** EXCERPTED DATA follows **

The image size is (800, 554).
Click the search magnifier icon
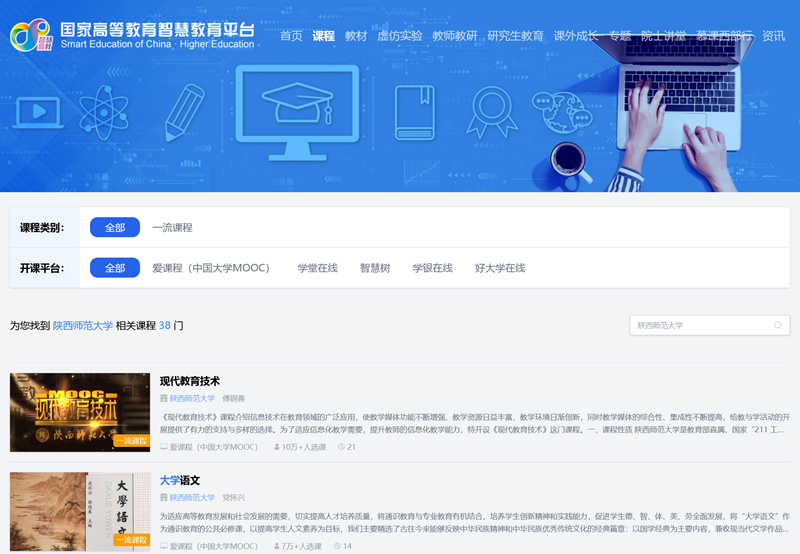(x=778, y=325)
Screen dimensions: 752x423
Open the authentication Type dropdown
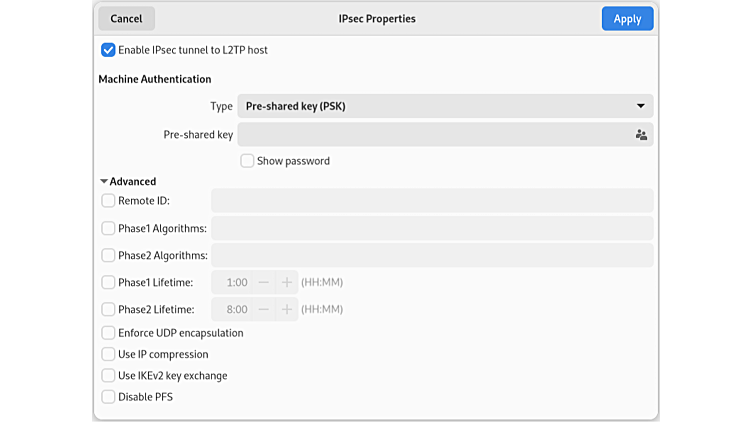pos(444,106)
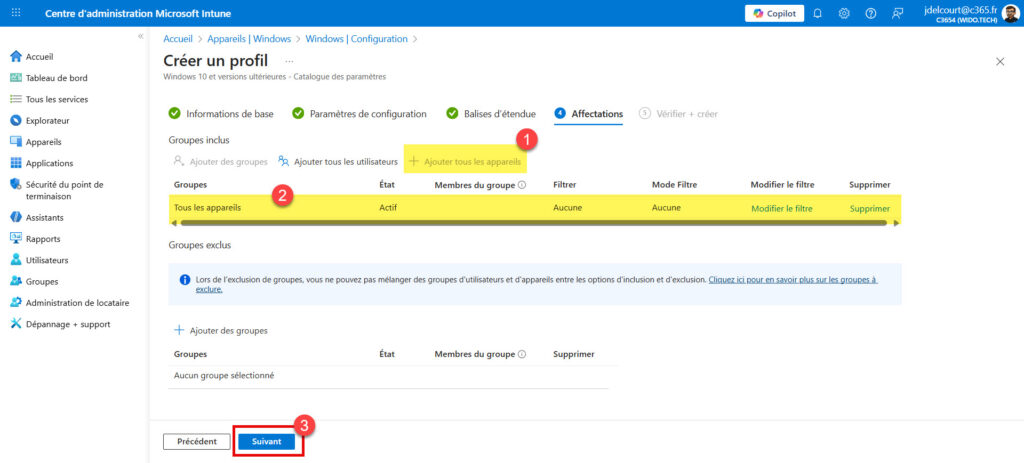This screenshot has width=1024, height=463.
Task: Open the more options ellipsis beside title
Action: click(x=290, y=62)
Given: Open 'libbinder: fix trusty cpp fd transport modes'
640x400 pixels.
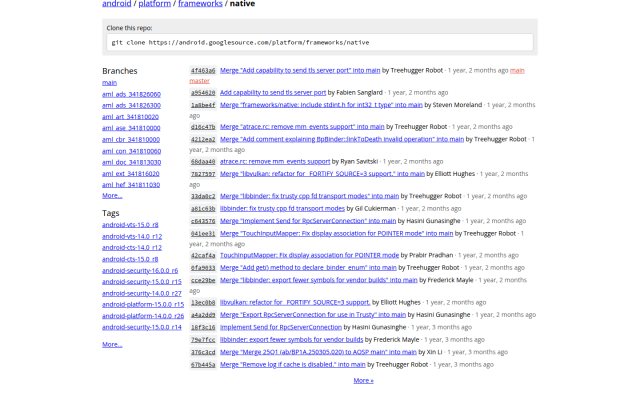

** End of EXCERPTED DATA **

### REQUIREMENT
Copy out the whole listing word for word, except for any picture it includes.

### RESPONSE TO THIS TASK
The image size is (800, 554).
Click the search magnifier icon
(x=778, y=325)
Screen dimensions: 752x423
Open the authentication Type dropdown
pos(444,106)
This screenshot has width=1024, height=463.
Task: Open the more options ellipsis beside title
Action: click(x=290, y=62)
Given: Open 'libbinder: fix trusty cpp fd transport modes'
640x400 pixels.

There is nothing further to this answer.